• _WHAT IS REQUIRED_: After finding the line with "Given: Select the Apr marker on date axis" in the entries below, copy that line and each one after it exactly, through the last line, and omit pictures.

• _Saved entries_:
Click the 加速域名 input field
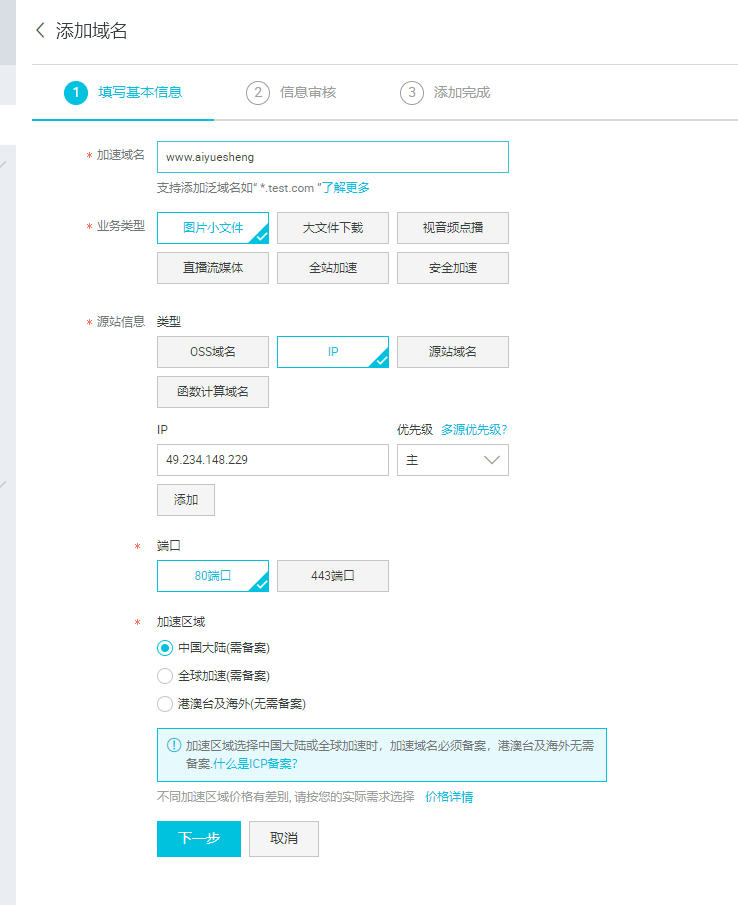 332,157
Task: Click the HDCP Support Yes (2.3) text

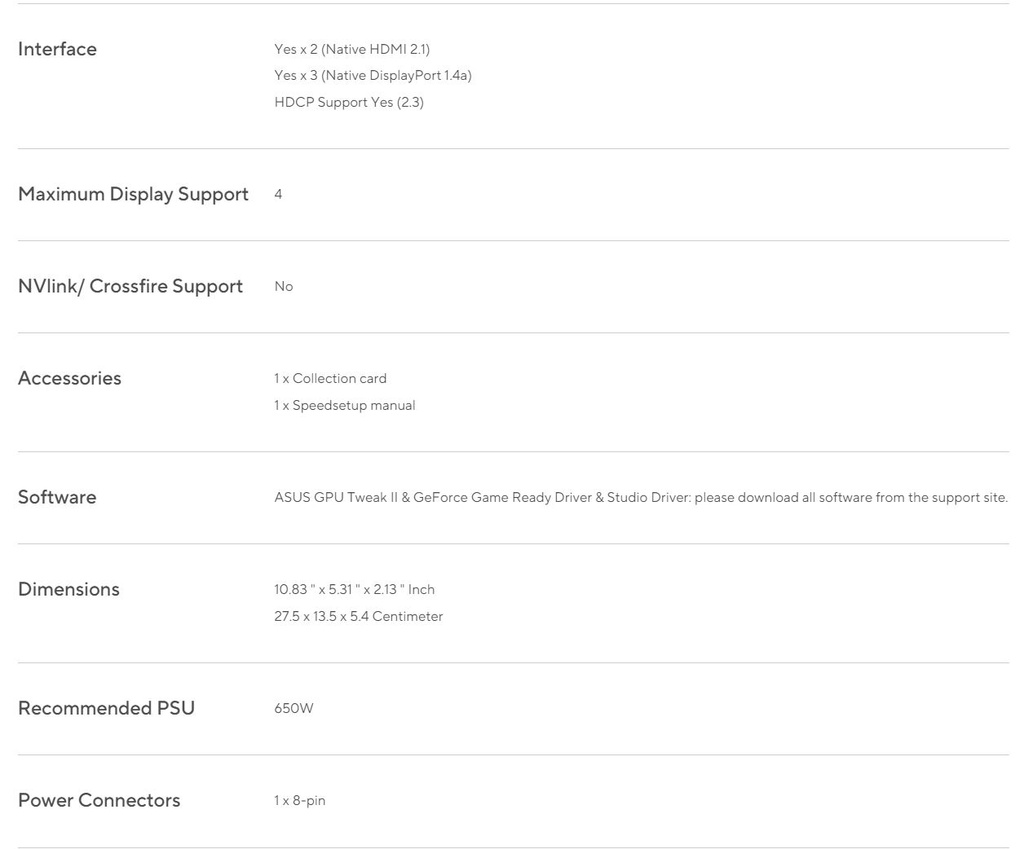Action: point(349,102)
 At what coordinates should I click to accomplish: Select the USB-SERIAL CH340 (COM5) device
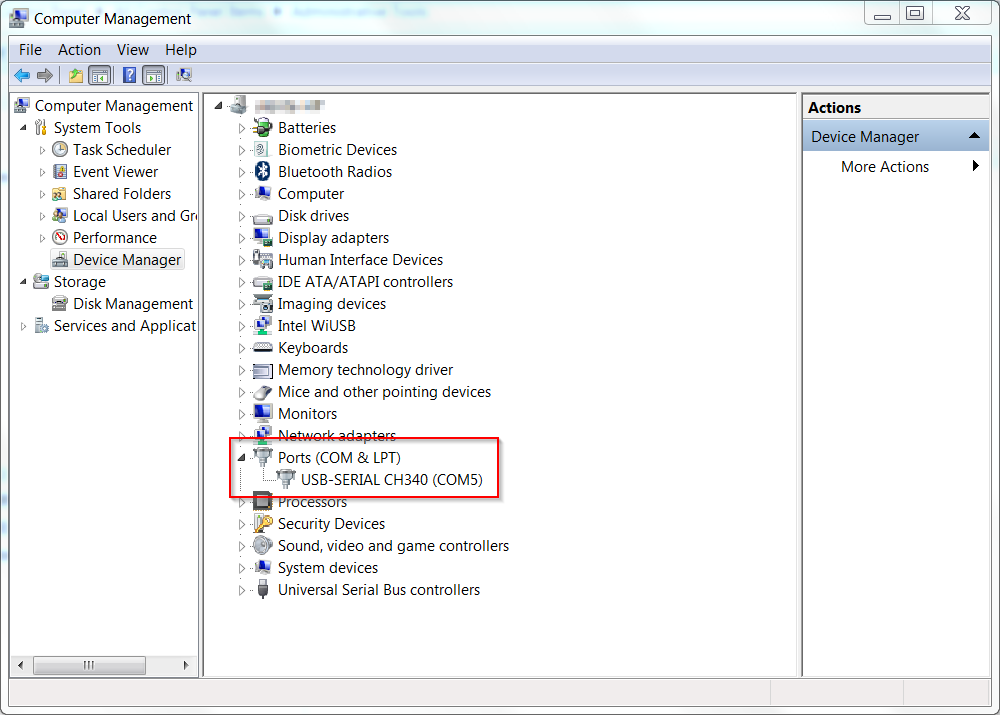pyautogui.click(x=391, y=480)
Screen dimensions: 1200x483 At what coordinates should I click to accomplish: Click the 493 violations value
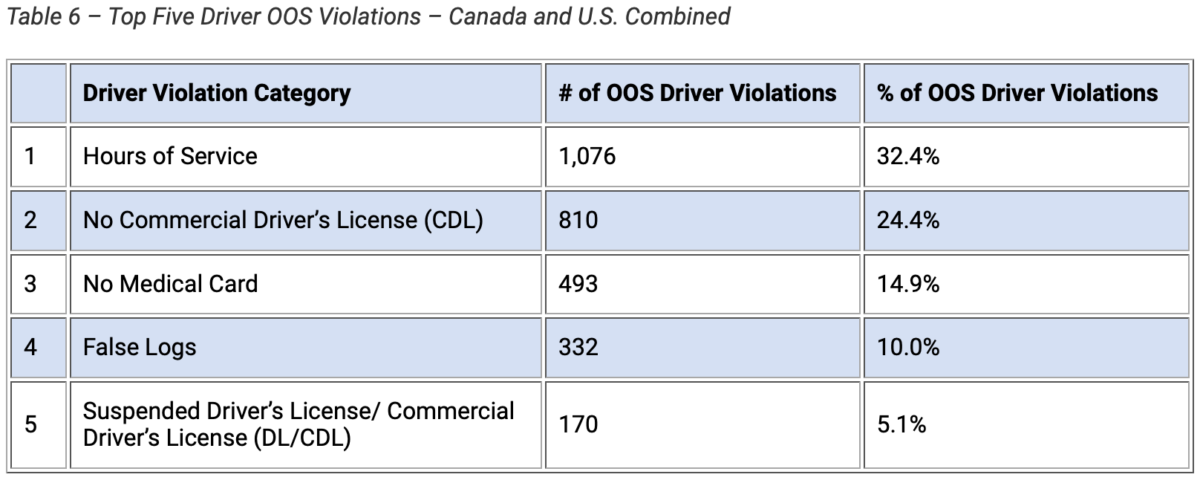pyautogui.click(x=579, y=284)
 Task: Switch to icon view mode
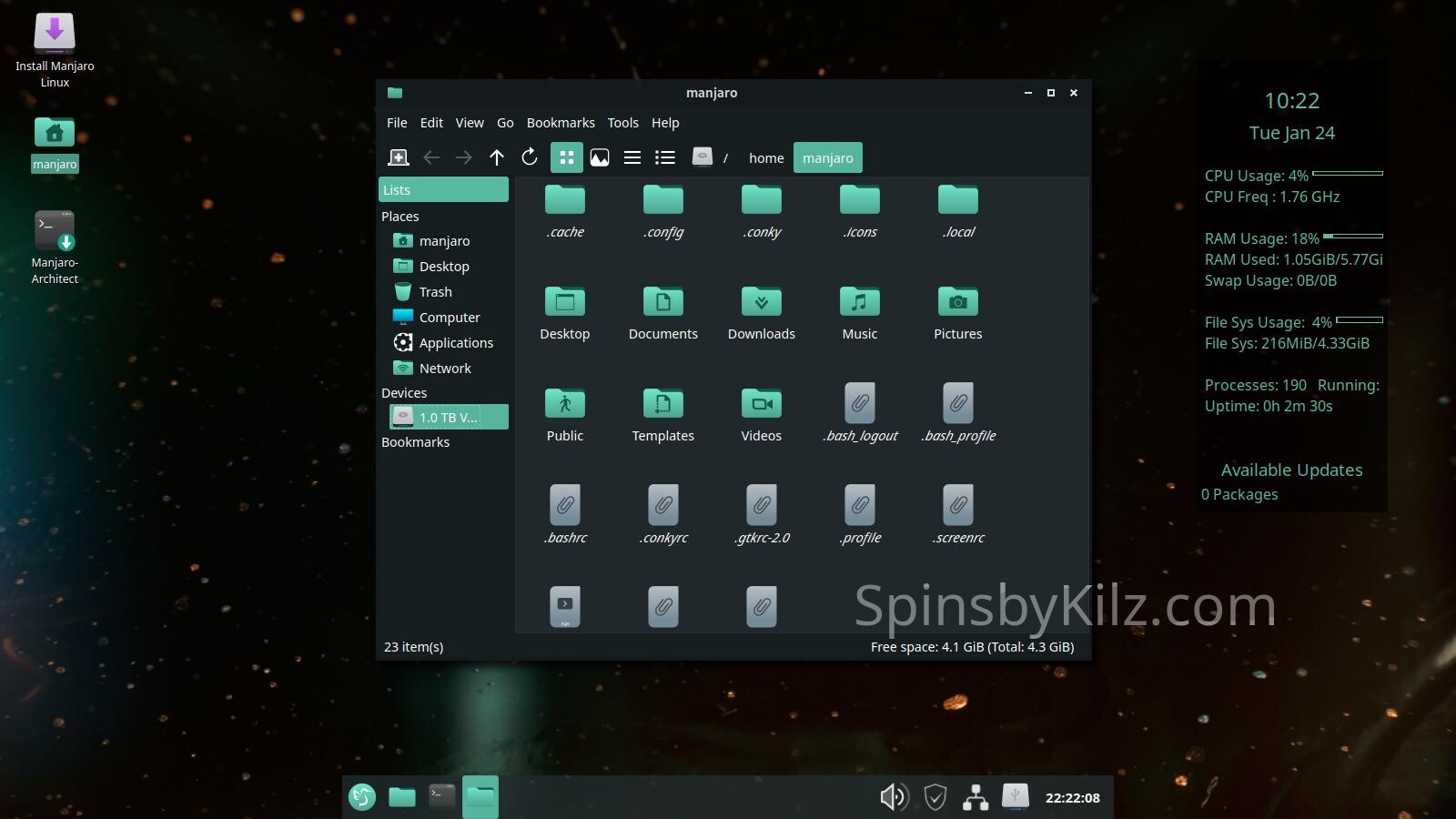pyautogui.click(x=566, y=157)
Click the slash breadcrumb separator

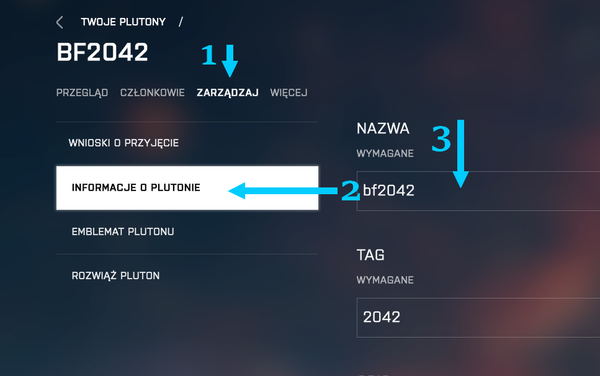pos(181,22)
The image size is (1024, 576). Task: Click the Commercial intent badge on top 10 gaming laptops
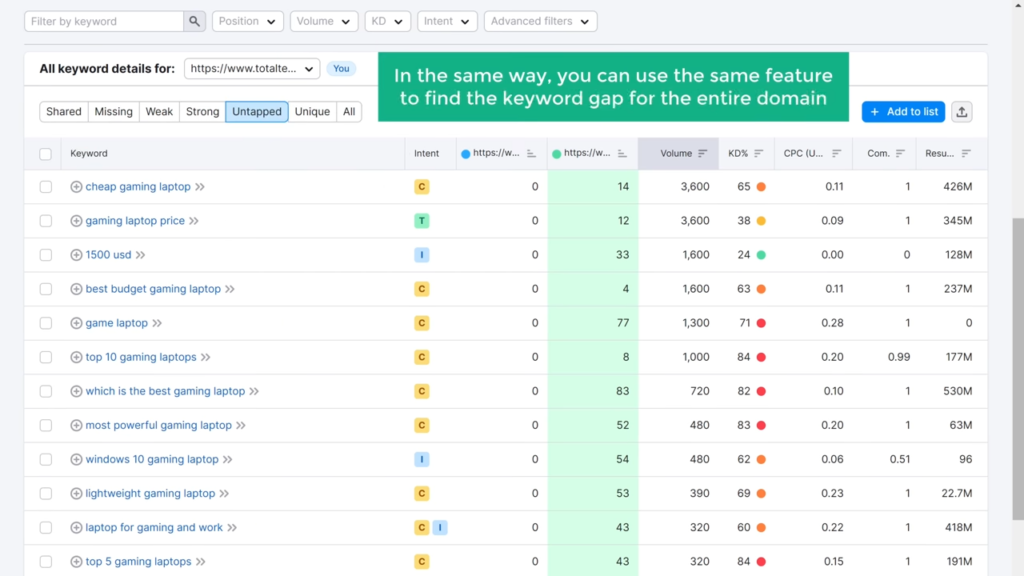tap(421, 356)
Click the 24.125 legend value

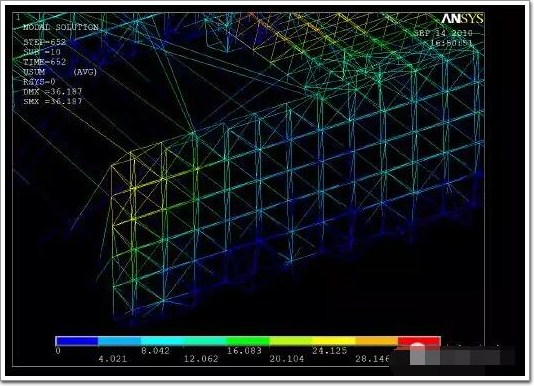pos(330,351)
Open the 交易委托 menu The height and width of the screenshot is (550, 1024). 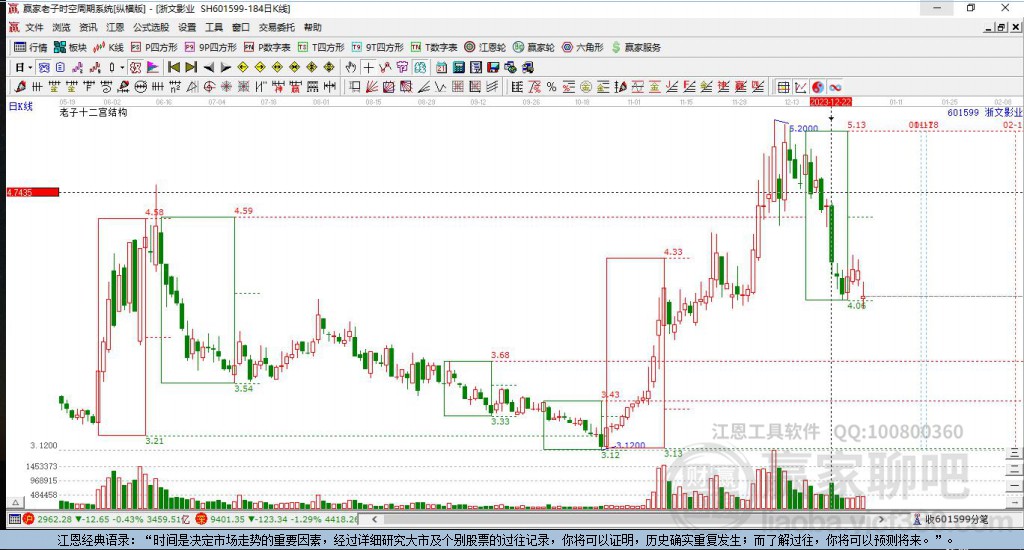click(275, 27)
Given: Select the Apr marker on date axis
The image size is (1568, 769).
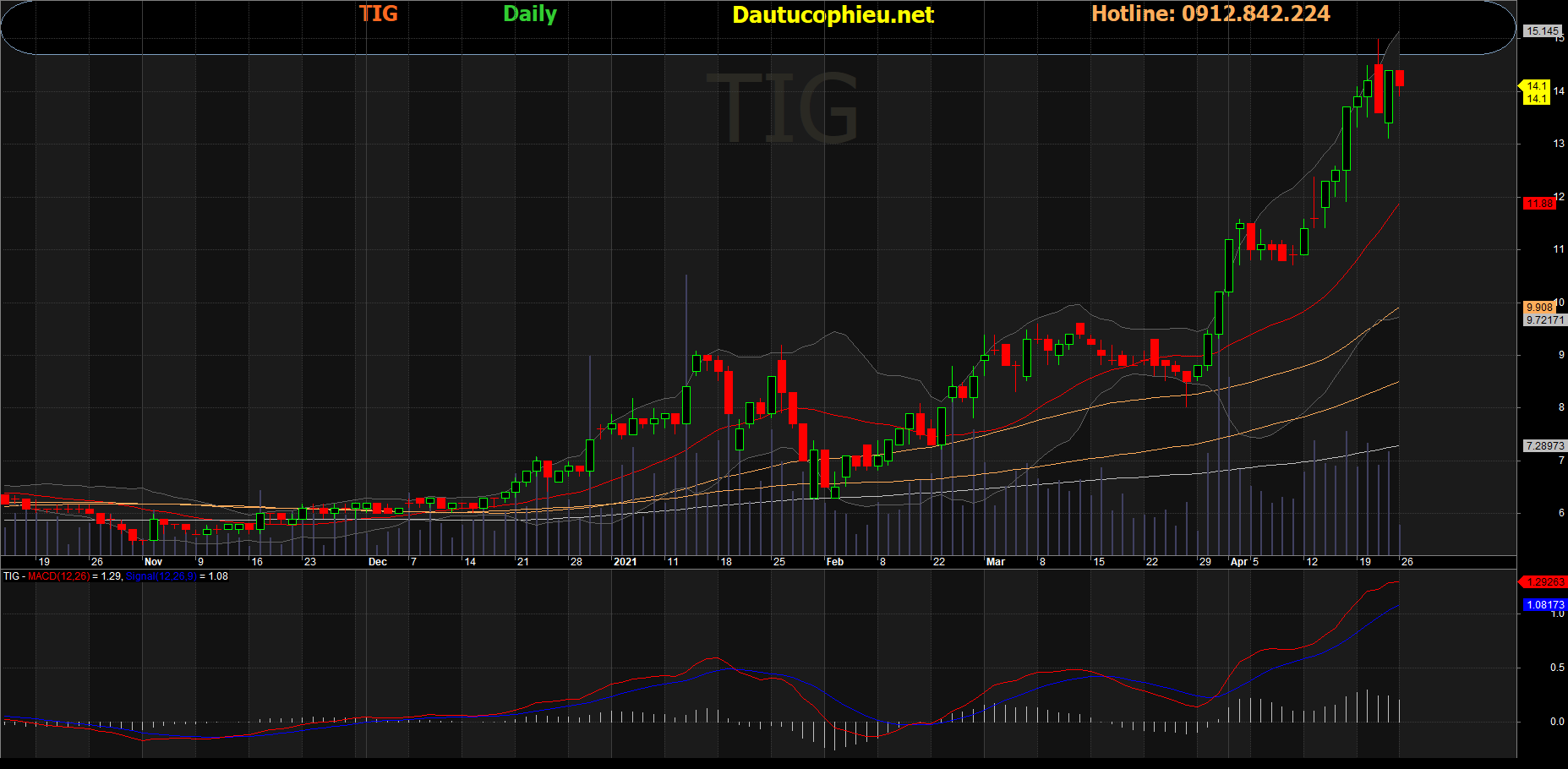Looking at the screenshot, I should tap(1238, 562).
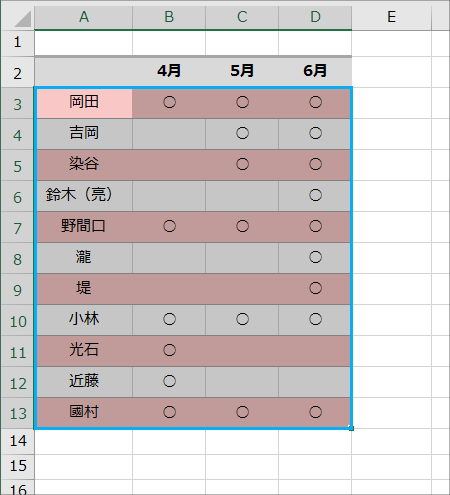Select column E header

(x=391, y=17)
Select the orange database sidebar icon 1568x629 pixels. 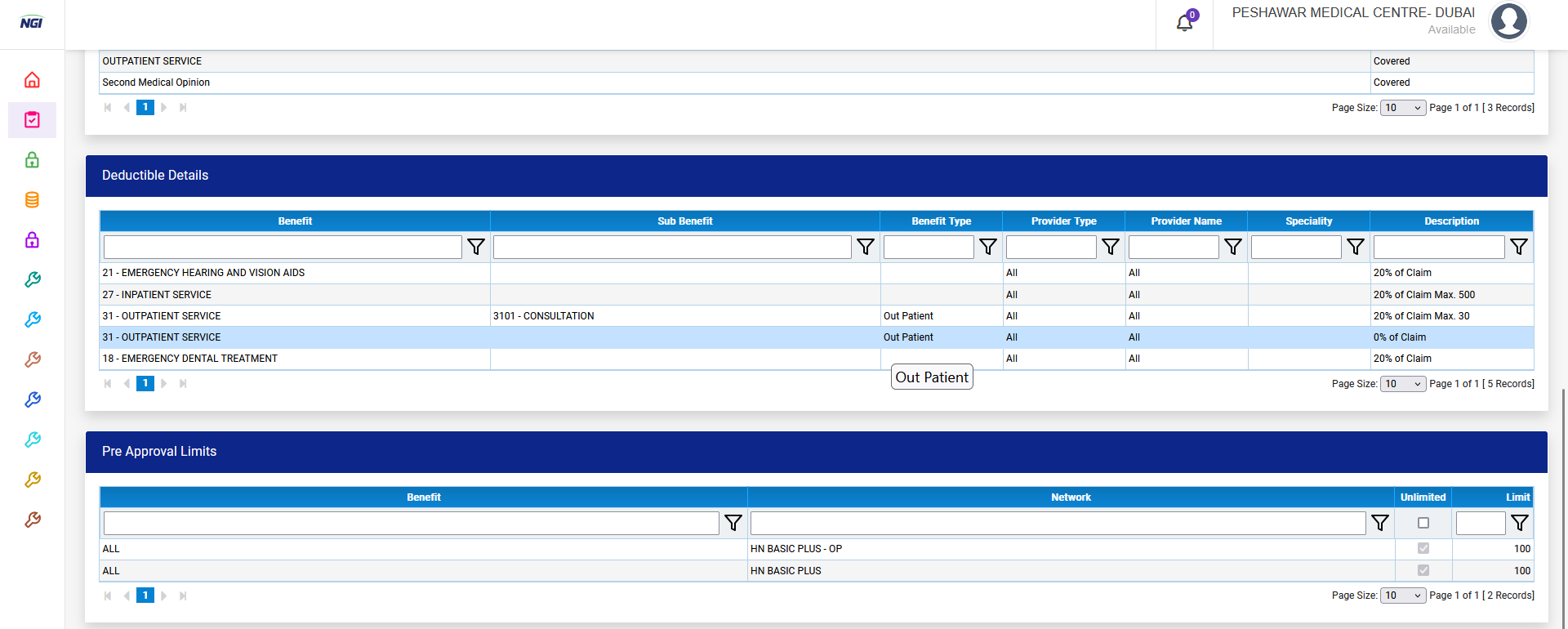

• _COMPLETED EXERCISE_:
Given: Select the Apr marker on date axis
The image size is (1568, 769).
Looking at the screenshot, I should tap(1238, 562).
Select column E header

(x=391, y=17)
Select the orange database sidebar icon 1568x629 pixels. 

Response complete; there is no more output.